Every election he goes supporting for six week the party of family values and is a great moralist, even though he gets full benefits himself, goes nine-pin bowling in a team two/three times a week and has a number of nights he goes out alone on the prowl. He after all looked after his disabled wife, indeed she ran everything for him. But when she was a spent force in supporting his benefit out of the door she went.

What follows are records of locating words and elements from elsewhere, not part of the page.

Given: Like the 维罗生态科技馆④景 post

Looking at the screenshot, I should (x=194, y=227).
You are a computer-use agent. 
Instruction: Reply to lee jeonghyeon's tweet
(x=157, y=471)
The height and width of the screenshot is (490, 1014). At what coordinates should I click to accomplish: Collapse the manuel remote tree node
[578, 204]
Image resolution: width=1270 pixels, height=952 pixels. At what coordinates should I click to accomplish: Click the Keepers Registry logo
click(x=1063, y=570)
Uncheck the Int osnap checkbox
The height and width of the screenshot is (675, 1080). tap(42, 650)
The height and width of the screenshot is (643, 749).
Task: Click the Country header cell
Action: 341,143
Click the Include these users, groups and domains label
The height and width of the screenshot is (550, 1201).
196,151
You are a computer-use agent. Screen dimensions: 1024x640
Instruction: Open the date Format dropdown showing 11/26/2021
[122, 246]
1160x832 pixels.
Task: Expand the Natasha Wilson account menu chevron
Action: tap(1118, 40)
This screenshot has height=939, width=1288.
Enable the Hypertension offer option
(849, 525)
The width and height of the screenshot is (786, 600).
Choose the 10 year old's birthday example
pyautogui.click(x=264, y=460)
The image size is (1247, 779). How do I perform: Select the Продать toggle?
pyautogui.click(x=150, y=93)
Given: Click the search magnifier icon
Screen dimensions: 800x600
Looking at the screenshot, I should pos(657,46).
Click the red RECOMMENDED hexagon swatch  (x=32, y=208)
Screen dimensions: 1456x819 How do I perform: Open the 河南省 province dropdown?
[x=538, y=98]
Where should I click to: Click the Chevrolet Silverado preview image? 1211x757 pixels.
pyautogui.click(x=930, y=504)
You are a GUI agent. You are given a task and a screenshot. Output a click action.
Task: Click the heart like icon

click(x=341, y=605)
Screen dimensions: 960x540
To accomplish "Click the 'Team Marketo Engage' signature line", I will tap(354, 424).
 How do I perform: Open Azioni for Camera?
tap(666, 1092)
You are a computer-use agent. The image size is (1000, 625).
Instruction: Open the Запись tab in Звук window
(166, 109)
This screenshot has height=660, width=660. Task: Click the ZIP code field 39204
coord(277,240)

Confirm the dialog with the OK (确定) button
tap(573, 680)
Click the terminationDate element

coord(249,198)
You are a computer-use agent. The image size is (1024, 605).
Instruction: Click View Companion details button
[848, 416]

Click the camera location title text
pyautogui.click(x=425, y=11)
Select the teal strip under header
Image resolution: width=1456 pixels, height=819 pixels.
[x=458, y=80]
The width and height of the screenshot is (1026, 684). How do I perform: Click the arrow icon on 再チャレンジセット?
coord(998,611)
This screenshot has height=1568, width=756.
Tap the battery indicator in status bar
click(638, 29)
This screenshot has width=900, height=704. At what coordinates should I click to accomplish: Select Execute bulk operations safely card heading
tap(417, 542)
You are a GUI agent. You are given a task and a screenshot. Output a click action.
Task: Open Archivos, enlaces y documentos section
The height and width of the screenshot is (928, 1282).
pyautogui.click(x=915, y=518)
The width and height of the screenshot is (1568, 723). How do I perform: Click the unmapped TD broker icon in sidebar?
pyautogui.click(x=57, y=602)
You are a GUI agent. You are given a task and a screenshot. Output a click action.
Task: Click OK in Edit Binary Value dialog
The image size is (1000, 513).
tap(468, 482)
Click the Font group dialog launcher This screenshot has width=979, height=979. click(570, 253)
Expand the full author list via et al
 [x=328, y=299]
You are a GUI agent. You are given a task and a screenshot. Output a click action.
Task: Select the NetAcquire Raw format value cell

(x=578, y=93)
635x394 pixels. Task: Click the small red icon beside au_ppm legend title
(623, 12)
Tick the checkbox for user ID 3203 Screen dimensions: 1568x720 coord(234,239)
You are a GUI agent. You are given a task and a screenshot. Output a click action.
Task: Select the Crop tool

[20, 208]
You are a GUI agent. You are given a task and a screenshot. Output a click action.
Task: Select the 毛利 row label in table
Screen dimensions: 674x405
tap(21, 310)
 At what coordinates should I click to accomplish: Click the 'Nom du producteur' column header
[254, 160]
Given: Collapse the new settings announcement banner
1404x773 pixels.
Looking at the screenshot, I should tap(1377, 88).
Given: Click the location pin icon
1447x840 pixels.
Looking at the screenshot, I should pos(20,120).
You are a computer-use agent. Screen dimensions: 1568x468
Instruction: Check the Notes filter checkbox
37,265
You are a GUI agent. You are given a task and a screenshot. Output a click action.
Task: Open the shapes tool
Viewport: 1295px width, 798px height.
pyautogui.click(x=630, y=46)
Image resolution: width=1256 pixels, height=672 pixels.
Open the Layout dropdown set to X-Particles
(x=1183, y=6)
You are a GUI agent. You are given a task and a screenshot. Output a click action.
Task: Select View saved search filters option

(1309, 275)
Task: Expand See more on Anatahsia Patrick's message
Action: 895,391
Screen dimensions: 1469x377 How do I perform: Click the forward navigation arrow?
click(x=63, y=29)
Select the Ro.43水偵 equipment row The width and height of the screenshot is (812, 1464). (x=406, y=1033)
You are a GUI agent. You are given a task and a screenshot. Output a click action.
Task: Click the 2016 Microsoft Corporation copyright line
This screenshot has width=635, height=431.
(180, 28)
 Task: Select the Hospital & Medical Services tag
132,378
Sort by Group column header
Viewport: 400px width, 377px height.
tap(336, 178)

I wish my wife had taken the choice to have an abortion when she was twenty and then at least that parasite politician and man of honour would not exists to leach and enforce abortions on demand. Indeed my rugby playing grand-son looks an identical copy of his sire, except for the fact he has a brain and morals.

Samb88's picture

You're not a lefty, Hasan. The only thing you probably share with most others on the left is a hatred of the West. You're just a Muslim. You're anti-choice, you're a homophobe and a xenophobe. Your bigoted videos are all over YouTube.

Rashid Saif's picture

I 100% agree. Have a hatred of the West throw in a dash of pro-labor/welfare state sentiment and you can turn a retrograde religious orthodox Muslim into a pseudo-leftist.

Pavlova's picture

At the end of the day, what are you going to do with a woman who doesn't want to give birth? Force her to?

PossiblyAnon's picture

Unless giving birth would seriously harm the woman I wouldn't condone abortion simply because the woman doesn't "want to give birth". At the end of the day that is a living being inside the woman.

Plus you can't really "force" a woman to give birth, it tends to just happen naturally.

Tes's picture

And here is the myth - women don't feel like having a kid, so they get an abortion.

The vast, vast majority of abortions (I don't have figures handy, but it's almost all of them) are carried out on women who *don't feel they can* have a kid. Either mentally or physically they cannot cope. It's a heartbreaking decision for most of them, and guilting them into carrying to term doesn't make them any more capable of having and raising that child, it just means you get to feel good about yourself while they (and possibly the child) suffer.

Lowering the limit to say, 13 weeks, works for the vast majority who have a termination by the 12th week, but the rest? At that point it's pretty much all about health risks anyway. Why make it harder for a living woman, who might already be a mother, to not die? Childbirth might be safer than it was, but it's still fraught with health risks.